A 2014 report by UK-based environmental charity CHEM Trust noted that 613 pharmaceuticals have been found in the environment globally, but this is likely a vast underestimate, since analytical detection methods ar not available for most medications in use. The report noted that 23 pharmaceuticals, including antidepressants, sedatives, antibiotics, painkillers and anti-cancer drugs, were detected in perch fish in Sweden. Ethinylestradiol from birth control pills has been detected in Baltic Sea salmon.

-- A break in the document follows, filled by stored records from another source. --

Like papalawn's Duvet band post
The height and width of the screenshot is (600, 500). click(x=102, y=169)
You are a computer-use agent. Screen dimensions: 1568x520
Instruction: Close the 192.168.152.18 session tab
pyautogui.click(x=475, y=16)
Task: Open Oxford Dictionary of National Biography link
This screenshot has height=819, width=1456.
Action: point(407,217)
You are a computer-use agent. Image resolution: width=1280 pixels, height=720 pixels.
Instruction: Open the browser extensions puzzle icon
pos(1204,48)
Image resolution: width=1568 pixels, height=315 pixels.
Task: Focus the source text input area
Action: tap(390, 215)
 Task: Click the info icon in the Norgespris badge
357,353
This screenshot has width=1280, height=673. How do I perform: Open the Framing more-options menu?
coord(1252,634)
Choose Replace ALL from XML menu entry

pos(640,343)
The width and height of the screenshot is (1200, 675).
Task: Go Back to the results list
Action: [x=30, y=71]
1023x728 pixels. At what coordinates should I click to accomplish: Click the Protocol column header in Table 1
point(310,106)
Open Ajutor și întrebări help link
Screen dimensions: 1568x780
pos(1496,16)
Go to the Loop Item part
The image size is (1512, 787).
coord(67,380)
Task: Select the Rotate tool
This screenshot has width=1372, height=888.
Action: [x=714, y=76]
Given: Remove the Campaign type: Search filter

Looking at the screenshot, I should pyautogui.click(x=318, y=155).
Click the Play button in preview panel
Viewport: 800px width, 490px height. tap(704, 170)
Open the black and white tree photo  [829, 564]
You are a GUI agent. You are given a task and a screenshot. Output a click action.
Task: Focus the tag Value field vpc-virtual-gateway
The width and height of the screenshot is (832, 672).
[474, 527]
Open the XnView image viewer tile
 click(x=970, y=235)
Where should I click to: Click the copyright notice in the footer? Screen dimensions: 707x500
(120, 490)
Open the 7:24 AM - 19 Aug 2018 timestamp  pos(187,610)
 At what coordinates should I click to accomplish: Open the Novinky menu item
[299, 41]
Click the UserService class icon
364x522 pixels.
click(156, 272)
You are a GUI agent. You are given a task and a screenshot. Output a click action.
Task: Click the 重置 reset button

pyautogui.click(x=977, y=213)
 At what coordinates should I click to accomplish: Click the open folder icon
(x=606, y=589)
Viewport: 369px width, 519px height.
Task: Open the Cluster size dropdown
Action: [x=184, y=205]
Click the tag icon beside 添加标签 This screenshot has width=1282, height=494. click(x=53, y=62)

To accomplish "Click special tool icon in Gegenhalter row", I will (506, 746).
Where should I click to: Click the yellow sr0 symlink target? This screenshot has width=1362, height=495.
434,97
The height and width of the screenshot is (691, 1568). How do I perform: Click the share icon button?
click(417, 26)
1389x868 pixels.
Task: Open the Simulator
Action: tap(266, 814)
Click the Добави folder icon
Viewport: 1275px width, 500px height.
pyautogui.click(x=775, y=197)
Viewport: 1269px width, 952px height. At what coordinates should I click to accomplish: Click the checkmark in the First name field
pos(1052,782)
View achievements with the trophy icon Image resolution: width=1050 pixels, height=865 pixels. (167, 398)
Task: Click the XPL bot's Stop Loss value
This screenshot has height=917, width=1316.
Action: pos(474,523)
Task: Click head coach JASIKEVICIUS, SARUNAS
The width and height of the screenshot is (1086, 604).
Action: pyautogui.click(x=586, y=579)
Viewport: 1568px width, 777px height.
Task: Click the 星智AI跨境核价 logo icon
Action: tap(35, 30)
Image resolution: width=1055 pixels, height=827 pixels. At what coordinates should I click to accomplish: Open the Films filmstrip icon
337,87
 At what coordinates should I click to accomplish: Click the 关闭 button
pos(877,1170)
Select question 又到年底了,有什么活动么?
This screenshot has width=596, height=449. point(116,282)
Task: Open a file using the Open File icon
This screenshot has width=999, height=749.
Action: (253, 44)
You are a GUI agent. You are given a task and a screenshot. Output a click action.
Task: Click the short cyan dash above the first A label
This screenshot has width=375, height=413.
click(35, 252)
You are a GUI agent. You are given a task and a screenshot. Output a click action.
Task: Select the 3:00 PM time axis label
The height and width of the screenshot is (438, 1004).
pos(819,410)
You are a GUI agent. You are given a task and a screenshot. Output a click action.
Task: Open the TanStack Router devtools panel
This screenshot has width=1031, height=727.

Over 60 percent of Americans are currently taking prescription drugs, and finding ways to properly dispose of expired or unwanted medications is a common problem. Less than 2 percent of unwanted medications are returned to the pharmacies where they came from and roughly 35 percent of medications are simply flushed down the toilet. Even more worrying, some chemicals still get into the water system when medications are used exactly as intended. Human bodies only metabolize a small fraction of the drugs they take in, meaning that a good portion of the active ingredients are excreted through urine and faeces or sweated out. This means that when you relieve yourself or take a shower, traces of the chemicals from your medication may wind up in the water system.
What is the long-term effect of drinking, day after day, a dilute cocktail of pesticides, antibiotics, pain killers, tranquilizers and chemotherapy agents?
Sewage sludge provides a major pathway by which drugs enter the environment. Until the drug problem is understood and controlled, it provides a solid scientific rationale for labelling sewage sludge a dangerous soil amendment, the use of which should be forbidden.